Le récent film « The Drama », mettant en vedette Zendaya et Robert Pattinson, a provoqué des réactions passionnées aux États-Unis, en raison de son sujet délicat. Réalisé par Kristoffer Borgli, ce long-métrage, sorti le 1er avril 2026, aborde le thème sensible de la planification d’une tuerie de masse dans un lycée, inspiré par des événements tragiques ayant secoué la nation.
EN BREF
- Le film traite de la planification d’une tuerie de masse par une adolescente.
- Des victimes de fusillades expriment leur malaise face à cette représentation.
- Le réalisateur défend son choix créatif comme une nécessité de débattre.
Avec un mélange d’humour noir et de drame, « The Drama » met en scène une héroïne, interprétée par Zendaya, qui confesse avoir envisagé de commettre l’irréparable à l’âge de 15 ans. Ce choix narratif a suscité un vif débat sur la responsabilité des artistes et des médias dans le traitement de sujets aussi sensibles, surtout à une époque où les fusillades scolaires sont devenues un phénomène tragiquement récurrent.
Le film s’inscrit dans une période de tension sociale croissante, alors que le débat sur la réglementation des armes à feu demeure au cœur des préoccupations américaines. En 2026, le Mass Shooting Tracker a recensé 118 tueries de masse, un chiffre alarmant qui souligne la nécessité d’une réflexion profonde sur la violence armée. Le film, en abordant ce sujet à travers le prisme de la satire, interroge les limites de la créativité artistique dans un contexte aussi chargé émotionnellement.
Les réactions à « The Drama » sont divisées. Si la presse lui attribue une note moyenne de 3,3 sur 5, de nombreux spectateurs ont été plus généreux, lui accordant 3,5 sur AlloCiné. Toutefois, c’est l’impact émotionnel du film qui suscite le plus de préoccupations. Jackie Corin, cofondatrice de l’organisation anti-armes March for Our Lives et survivante de la fusillade de Parkland en 2018, a partagé son malaise face à l’humour utilisé dans le film. Dans un témoignage poignant, elle a exprimé : « Je suis profondément marquée par ce sujet. Quand l’humour s’en mêle, l’effet est tout autre. Ce qui peut sembler satirique pour certains peut être très déplacé pour d’autres. »
Corin soulève une question cruciale : la notoriété des acteurs comme Zendaya et Robert Pattinson devrait-elle influencer la réception d’un projet aussi controversé ? Pour elle, ce n’est pas tant leur présence qui pose problème, mais plutôt la manière dont le film traite un sujet d’une telle gravité. « Le projet doit être à la hauteur de leur notoriété », déclare-t-elle, suggérant que la qualité de l’œuvre est essentielle pour engager un dialogue constructif sur des thèmes aussi délicats.
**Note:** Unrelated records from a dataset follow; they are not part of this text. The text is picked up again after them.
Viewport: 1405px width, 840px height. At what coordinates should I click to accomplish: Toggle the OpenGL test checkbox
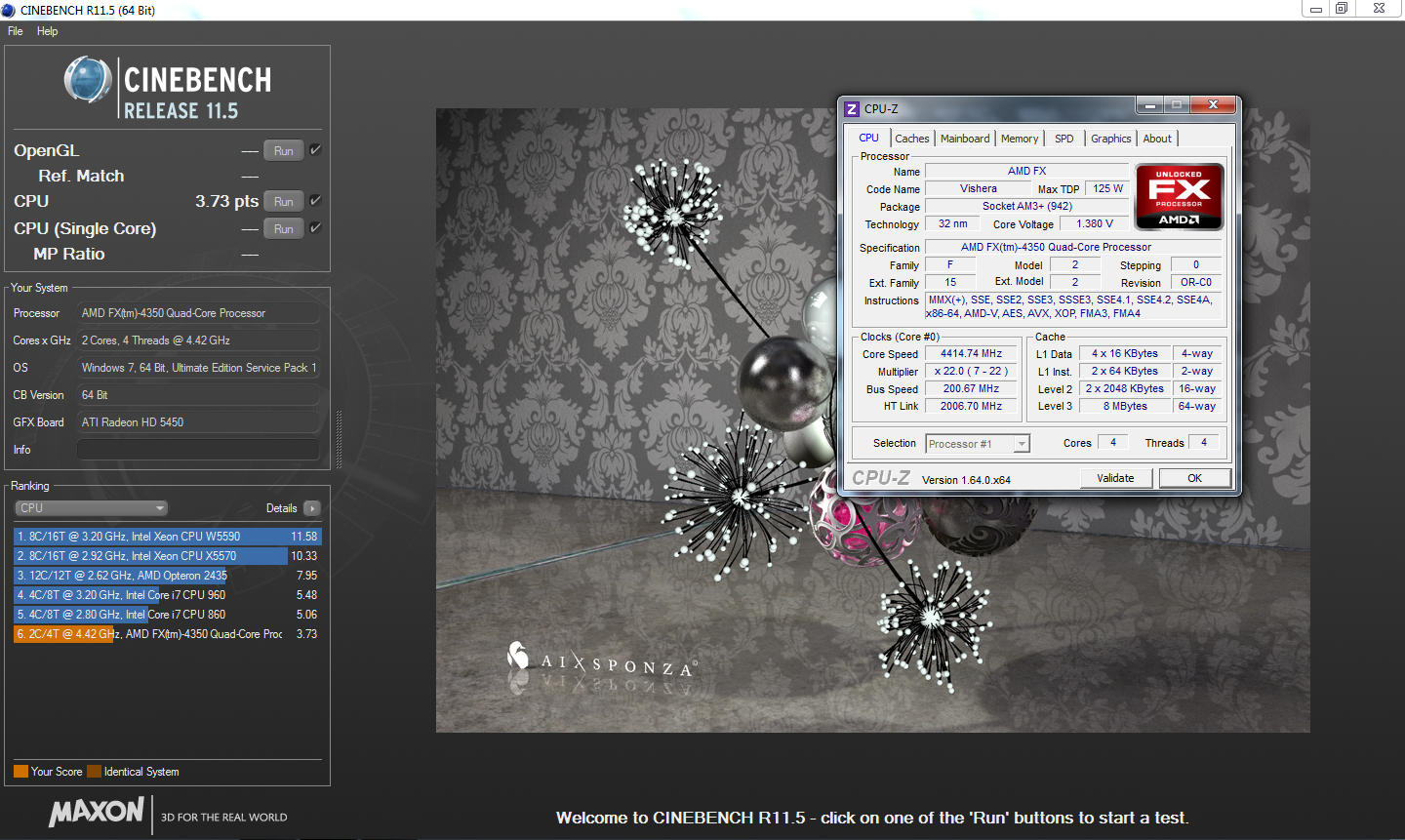pos(315,150)
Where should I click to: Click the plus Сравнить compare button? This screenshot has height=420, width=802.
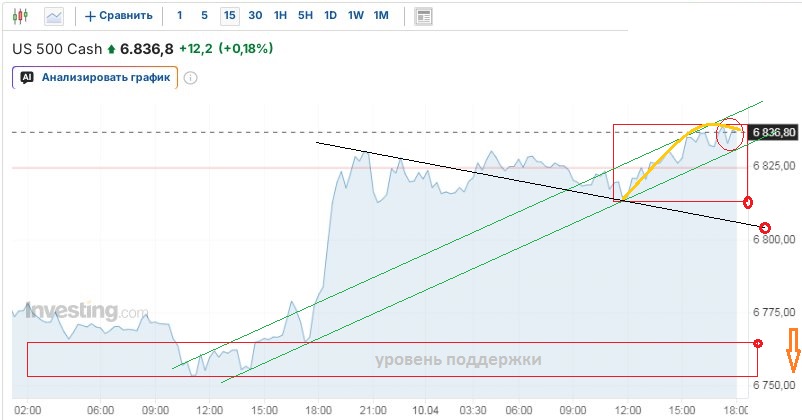point(119,16)
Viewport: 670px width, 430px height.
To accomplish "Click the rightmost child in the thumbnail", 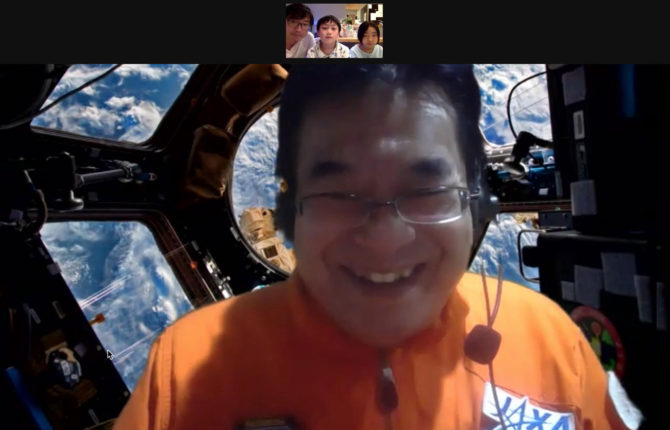I will pos(367,36).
Le réalisateur Kristoffer Borgli défend son œuvre, affirmant que chaque film est une opportunité de susciter un débat. Il admet que son écriture est parfois audacieuse, mais insiste sur l’importance d’explorer des sujets difficiles. « Quand j’écris, je ne pense pas au public. Je cherche simplement à rester fidèle à mes idées », déclare-t-il, soulignant la nécessité d’une discussion ouverte sur ces questions.
À travers « The Drama », la société américaine est confrontée à ses propres contradictions. Ce film, qui mélange satire et drame, incarne les tensions persistantes autour de la violence armée et de la responsabilité des artistes. En jouant sur cette dualité, il invite à une réflexion sur le rôle de la culture dans la prise de conscience des problèmes sociétaux. Ainsi, « The Drama » se positionne comme une œuvre cinématographique à la fois audacieuse et dérangeante, qui continuera d’alimenter les discussions dans les mois à venir.